Los estudios de COVID-19 en España en torno al mundo residencial
En casi todos los casos la edad fue un factor negativo a la hora de arbitrar y distribuir recursos, sobre todo para aquellos mayores que vivían en el medio residencial. Nuestra revista se ocupó de ello en su momento, describió situaciones, hizo denuncias explícitas y no voy a repetir aquí hechos, razonamientos y datos que son bien conocidos. Casi nadie se libra de pecado en este campo, aunque las diferencias de grado son extraordinariamente significativas. Se limitó el acceso a recursos hospitalarios en base a la edad, pero también algunas administraciones como la madrileña lo hicieron en función del grado de deterioro cognitivo o de la capacidad para deambular. Esto fue así, incluso cuando se arbitraron medidas específicas -caso IFEMA en Madrid-, detrayendo profesionales que razonablemente podrían haber atendido pacientes residenciados a los que se negaba el acceso al hospital. Recordar atrocidades quizás pueda contribuir a no repetirlas.

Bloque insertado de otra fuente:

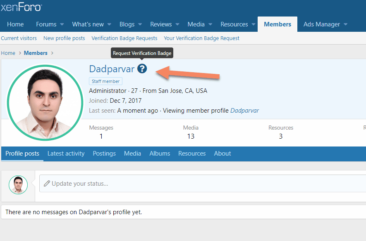Open the Ads Manager dropdown arrow

(345, 25)
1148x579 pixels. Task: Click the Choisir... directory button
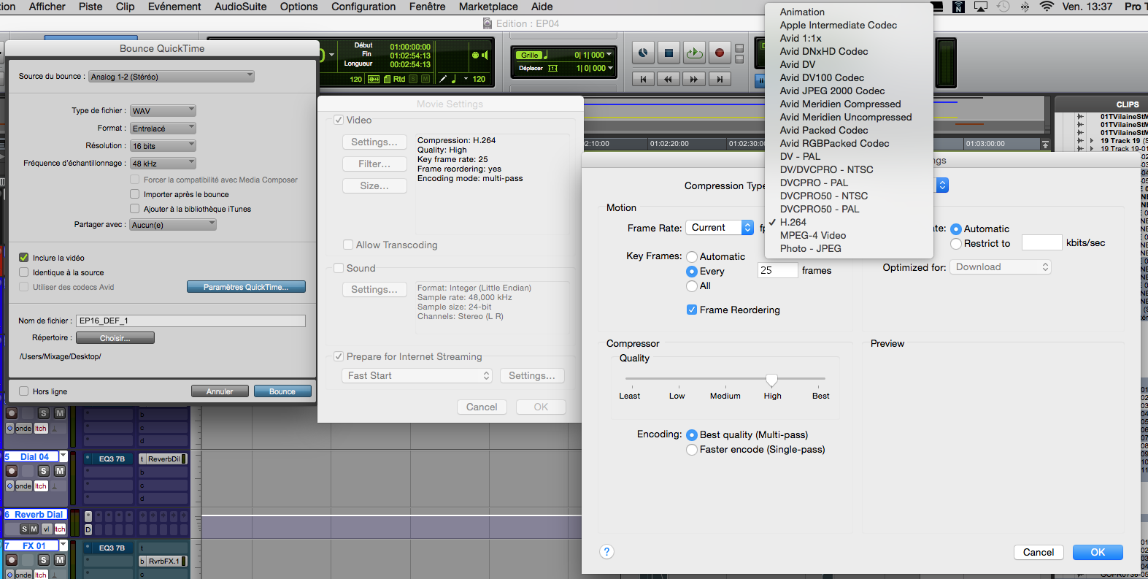115,338
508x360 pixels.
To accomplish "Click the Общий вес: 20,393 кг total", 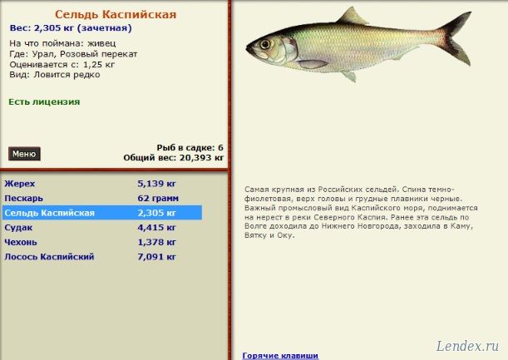I will pos(174,156).
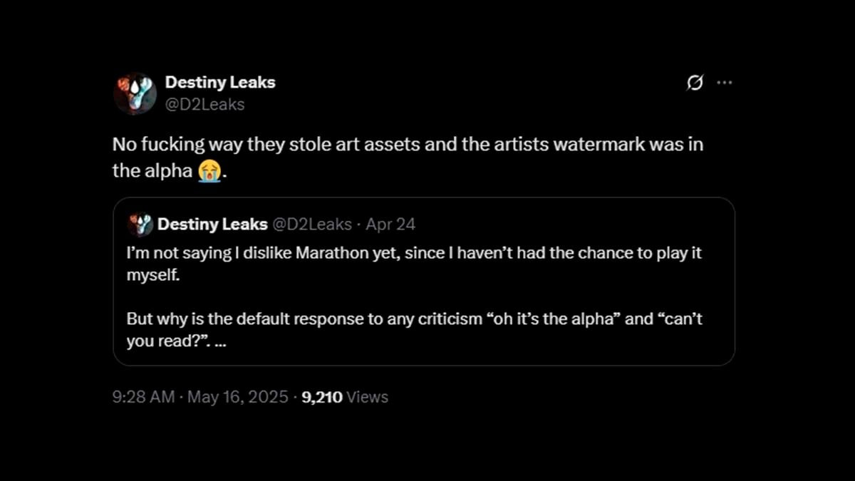Open the Destiny Leaks profile avatar

coord(135,93)
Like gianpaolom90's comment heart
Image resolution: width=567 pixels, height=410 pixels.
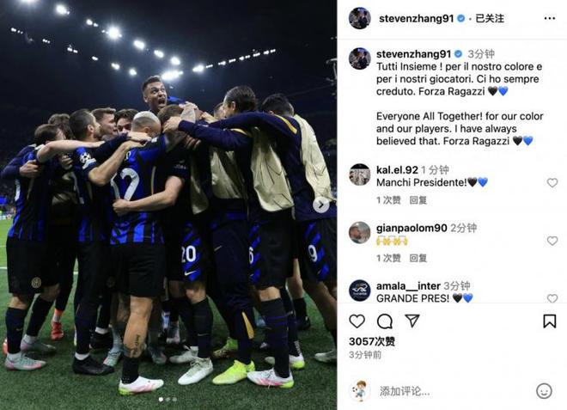552,241
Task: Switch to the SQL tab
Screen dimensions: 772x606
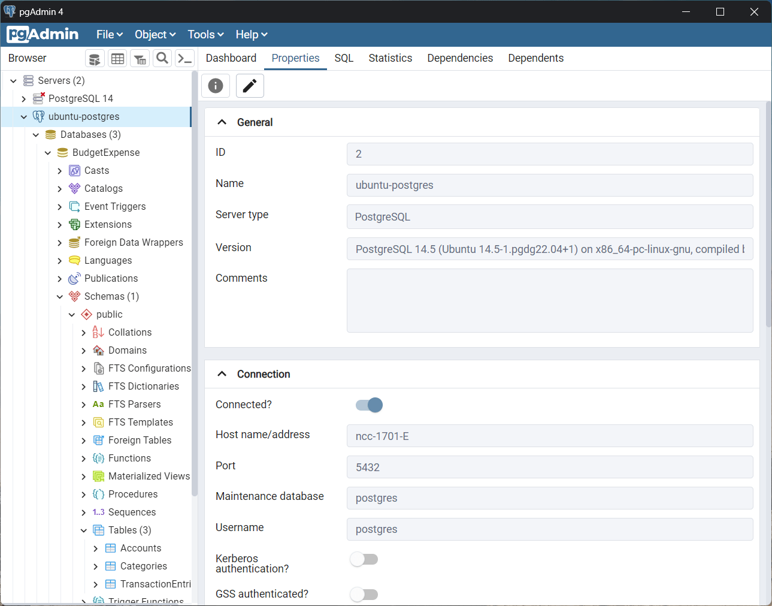Action: pyautogui.click(x=344, y=58)
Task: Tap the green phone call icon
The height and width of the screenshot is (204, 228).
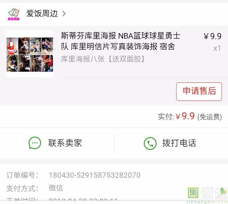Action: [150, 144]
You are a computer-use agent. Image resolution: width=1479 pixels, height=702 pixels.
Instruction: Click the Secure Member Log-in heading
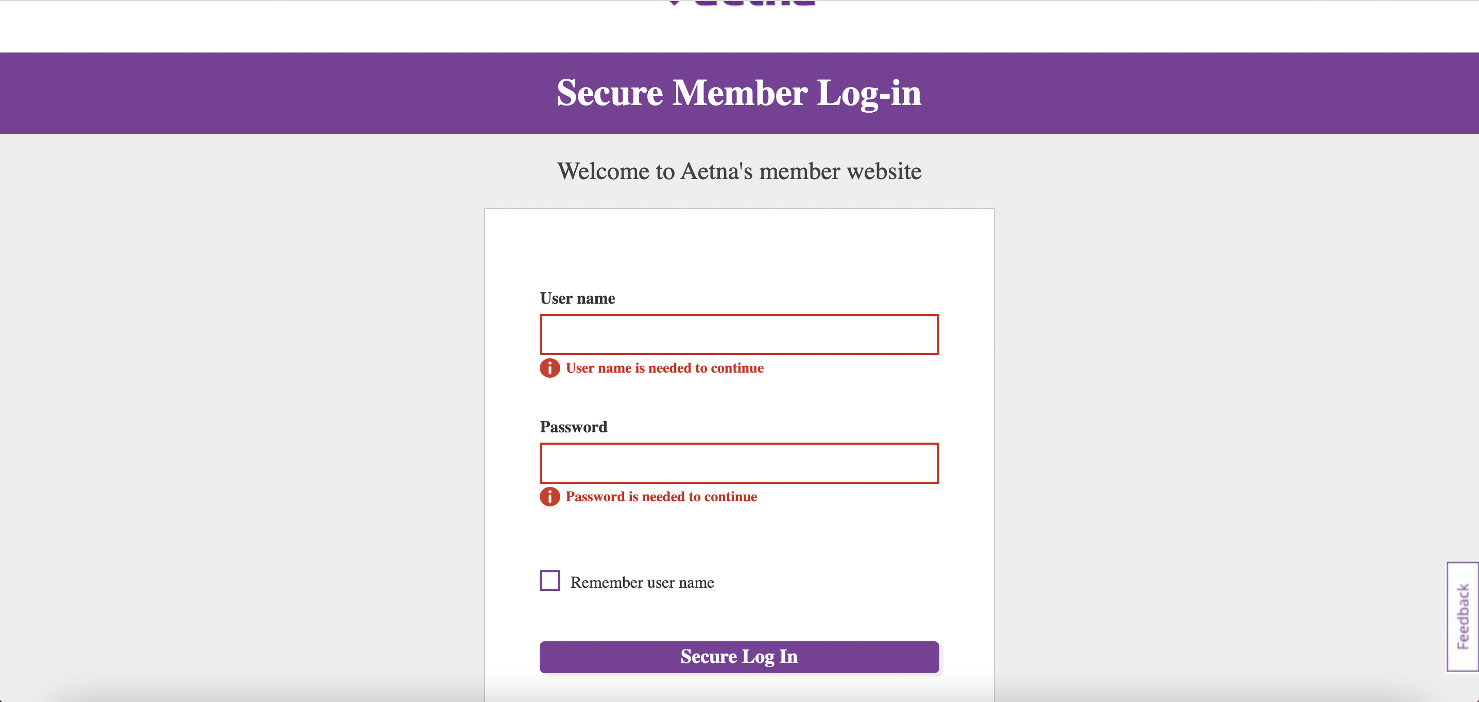(739, 93)
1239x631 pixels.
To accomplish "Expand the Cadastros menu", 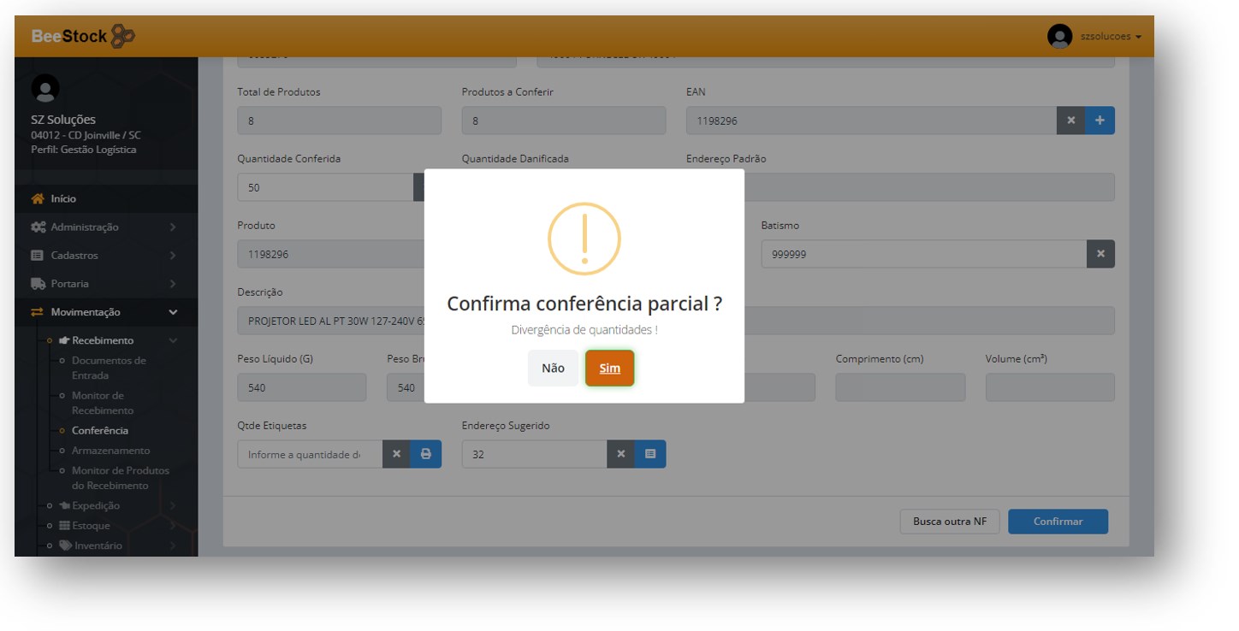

En casi todos los casos, la edad fue un factor negativo a la hora de arbitrar y distribuir recursos, sobre todo para aquellos mayores que vivían en el medio residencial
Y desde entonces ¿qué? Por una parte, víctimas y familiares siguen con sus propias batallas, administrativas, legales y, diría que, sobre todo, morales, en busca de unas explicaciones que les ayuden a comprender lo que ocurrió y contribuyan a aliviar sus pesares. Por otra parte, afortunadamente, se han intensificado los estudios de todo tipo en torno al mundo residencial. Desde tamaño, requisitos arquitectónicos o necesidades de personal, hasta cuáles pueden ser los modelos más idóneos y cuál su relación con el sistema sanitario. Hasta donde yo conozco el organismo oficial más competente en estas cuestiones, el Imserso, ha puesto su foco principal en este objetivo y está intentando consensuar doctrina al respecto con otros muchos organismos que van desde administraciones públicas hasta fundaciones privadas, algunas de las cuales, como la Fundación Pilares, particularmente activas al respecto.
Como se decía antiguamente “seguiremos informando”. Mientras tanto, nunca es bueno perder la esperanza.